---------- Given text

A motion for summary judgment should be granted "if the movant shows that there is no genuine dispute as to any material fact and the movant is entitled to judgment as a matter of law." Fed.R.Civ.P. 56(a). "[A] material fact is `genuine' ... if the evidence is such that a reasonable jury could return a verdict for the nonmoving party" on an element of the claim. Anderson v. Liberty Lobby, Inc., 477 U.S. 242, 248, 106 S.Ct. 2505, 91 L.Ed.2d 202 (1986). When ruling on a motion for summary judgment, the Court must view the evidence in the light most favorable to the nonmoving party. Holcomb v. Powell, 433 F.3d 889, 895 (D.C.Cir.2006) (citing Reeves v. Sanderson Plumbing Prods., 530 U.S. 133, 150, 120 S.Ct. 2097, 147 L.Ed.2d 105 (2000)). If the Court concludes that "the nonmoving party has failed to make a sufficient showing on an essential element of its case with respect to which it has the burden of proof," then the moving party is entitled to summary judgment. Celotex Corp. v. Catrett, 477 U.S. 317, 317-18, 106 S.Ct. 2548, 91 L.Ed.2d 265 (1986).
Under the IDEA, a federal district court has the authority to "award reasonable attorneys' fees as part of the costs to a prevailing party who is the parent of a child with a disability." 20 U.S.C. § 1415(i)(3)(B)(i). "A court's determination of the appropriate attorney's fees... is based on a two-step inquiry." Jackson v. Dist. of Columbia, 696 F.Supp.2d 97, 101 (D.D.C.2010). Initially, in a case in
Importantly, the plaintiff bears the burden of demonstrating that both the hourly rate and the number of hours spent on particular tasks are reasonable. In re North, 59 F.3d 184, 189 (D.C.Cir.1995). A plaintiff can show that an hourly rate is reasonable by "submit[ting] evidence on at least three fronts: `the attorneys' billing practices; the attorneys' skill, experience, and reputation; and the prevailing market rates in the relevant community.'" Jackson, 696 F.Supp.2d at 101 (quoting Covington v. Dist. of Columbia, 57 F.3d 1101, 1107 (D.C.Cir.1995)). Finally, a plaintiff can establish the reasonableness of the hours spent on a matter by submitting an invoice that is "sufficiently detailed to permit the District Court to make an independent determination [of] whether or not the hours claimed are justified." Nat'l Ass'n of Concerned Veterans, 675 F.2d at 1327.
The defendant does not contest that the plaintiffs are "prevailing parties" within the meaning of § 1415(i)(3)(B); thus, they are entitled to reasonable attorney's fees under the statute, but the defendant objects to the plaintiffs' counsel's hourly billing rates. Def.'s Opp'n at 4. The defendant also objects to the reasonableness of many of the specific charges. Finally, the defendant argues that the plaintiff is not entitled to an award of prejudgment interest.

--------------------

◆ Brief 1 ◆
Answer these questions about the court opinion excerpt:
(a) According to Anderson v. Liberty Lobby, when is a material fact "genuine"?
(b) What three fronts of evidence can a plaintiff submit to show that an hourly rate is reasonable?
(c) What does the defendant argue regarding prejudgment interest?
◆ Brief 2 ◆
List every court case that the court opinion excerpt cites by name.
◆ Brief 3 ◆
Write the next paragraph of the court opinion excerpt, picking up right after its final sentence.
The material that comes after this court opinion excerpt has no connection to it.

---------- Stored data

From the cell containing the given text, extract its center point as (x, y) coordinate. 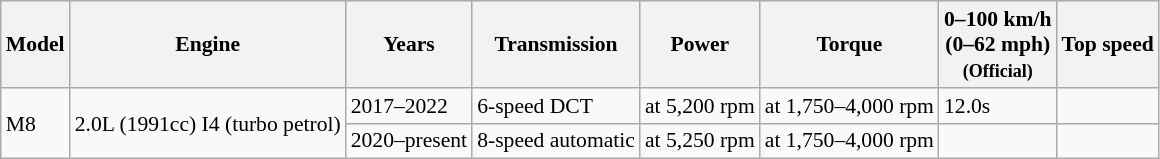
Model (36, 44)
Engine (208, 44)
0–100 km/h(0–62 mph)(Official) (998, 44)
8-speed automatic (556, 141)
Top speed (1107, 44)
Years (409, 44)
2.0L (1991cc) I4 (turbo petrol) (208, 124)
at 5,200 rpm (700, 106)
Torque (850, 44)
Transmission (556, 44)
M8 (36, 124)
2020–present (409, 141)
at 5,250 rpm (700, 141)
Power (700, 44)
6-speed DCT (556, 106)
12.0s (998, 106)
2017–2022 (409, 106)
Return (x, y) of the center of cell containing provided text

--------------------

◆ Expected output 1 ◆
(a) A material fact is genuine if the evidence is such that a reasonable jury could return a verdict for the nonmoving party on an element of the claim.
(b) The attorneys' billing practices; the attorneys' skill, experience, and reputation; and the prevailing market rates in the relevant community.
(c) The defendant argues that the plaintiff is not entitled to an award of prejudgment interest.

◆ Expected output 2 ◆
Anderson v. Liberty Lobby, Inc.
Holcomb v. Powell
Reeves v. Sanderson Plumbing Prods.
Celotex Corp. v. Catrett
Jackson v. Dist. of Columbia
In re North
Covington v. Dist. of Columbia
Nat'l Ass'n of Concerned Veterans

◆ Expected output 3 ◆
The plaintiffs' counsel seeks compensation "at an hourly rate of $400.00 for work performed through December 31, 2009[,] and at the hourly rate of $450.00 for work performed from January 1, 2010[,] to the present." Pls.' Mem. at 5. Additionally, the plaintiffs seek "compensation... for paralegal staff [of their attorney] at the rate of $125.00 per hour." Id. The plaintiffs rely on the fee matrix outlined in Laffey v. Northwest Airlines, Inc., 572 F.Supp. 354, 371-72 (D.D.C.1983), to support the argument that their counsel's fees are reasonable. Pls.' Mem. at 6. The defendant counters that "[i]n their attempt to justify Laffey rates, [the p]laintiffs are comparing `apples to oranges' — that of the community of special education attorneys to the community of attorneys for whom the Laffey Matrix was devised." Def.'s Opp'n at 4-5. The defendant further states:
Id. at 5. The defendant contends that "when IDEA hearings are uncomplicated, as they are here, courts have held the Matrix inapplicable." Id. at 6. In reply, the plaintiffs argue that the underlying litigation consisted of a "complicated, complex hearing which required knowledge of the procedural rules, the substantive rules and, more importantly, a working knowledge of educational issues and the factors underlying/comprising A.G.'s disabilities and how they could best be addressed via tutoring so that [the p]laintiff would be provided" the necessary services to successfully "access the educational curriculum." Plaintiffs' Reply to Defendant's Opposition to Plaintiffs' Motion for Summary Judgment ("Pls.' Reply") at 4.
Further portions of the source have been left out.